### QUOTED TEXT
# # # # # # #
Home | About | Sematext search-lucene.com search-hadoop.com
 Search Hadoop and all its subprojects:

Switch to Threaded View
MapReduce, mail # user - Large input files via HTTP


Copy link to this message
-
RE: Large input files via HTTP
David Parks 2012-10-23, 00:59
Would it make sense to write a map job that takes an unsplittable XML file
(which defines all of the files I need to download); that one map job then
kicks off the downloads in multiple threads. This way I can easily manage
the most efficient download pattern within the map job, and my output is
emitted as key,values straight to the reducer step?

 

 

From: [EMAIL PROTECTED] [mailto:[EMAIL PROTECTED]] On Behalf Of
Seetharam Venkatesh
Sent: Tuesday, October 23, 2012 7:28 AM
To: [EMAIL PROTECTED]
Subject: Re: Large input files via HTTP

 

One possible way is to first create a list of files with tuples<host:port,
filePath>. Then use a map-only job to pull each file using NLineInputFormat.

 

Another way is to write a HttpInputFormat and HttpRecordReader and stream
the data in a map-only job.

On Mon, Oct 22, 2012 at 1:54 AM, David Parks <[EMAIL PROTECTED]> wrote:

I want to create a MapReduce job which reads many multi-gigabyte input files
from various HTTP sources & processes them nightly.
# # # # # # #
### COLLECTED MATERIAL
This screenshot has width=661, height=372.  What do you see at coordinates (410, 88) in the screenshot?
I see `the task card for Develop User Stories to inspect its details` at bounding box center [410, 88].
# # # # # # #
### STATED EXERCISE
Could you continue the mailing-list thread about feeding large HTTP input files to a MapReduce job, starting right after its last sentence?

### THE RESPONSE
Is there a reasonably flexible way to acquire the files in the Hadoop job
its self? I expect the initial downloads to take many hours and I'd hope I
can optimize the # of connections (example: I'm limited to 5 connections to
one host, whereas another host has a 3-connection limit, so maximize as much
as possible).  Also the set of files to download will change a little over
time so the input list should be easily configurable (in a config file or
equivalent).

 - Is it normal to perform batch downloads like this *before* running the
mapreduce job?
 - Or is it ok to include such steps in with the job?
 - It seems handy to keep the whole process as one neat package in Hadoop if
possible.
 - What class should I implement if I wanted to manage this myself? Would I
just extend TextInputFormat for example, and do the HTTP processing there?
Or am I created a FileSystem?

Thanks,
David

 

--
Regards,
Venkatesh

 

“Perfection (in design) is achieved not when there is nothing more to add,
but rather when there is nothing more to take away.”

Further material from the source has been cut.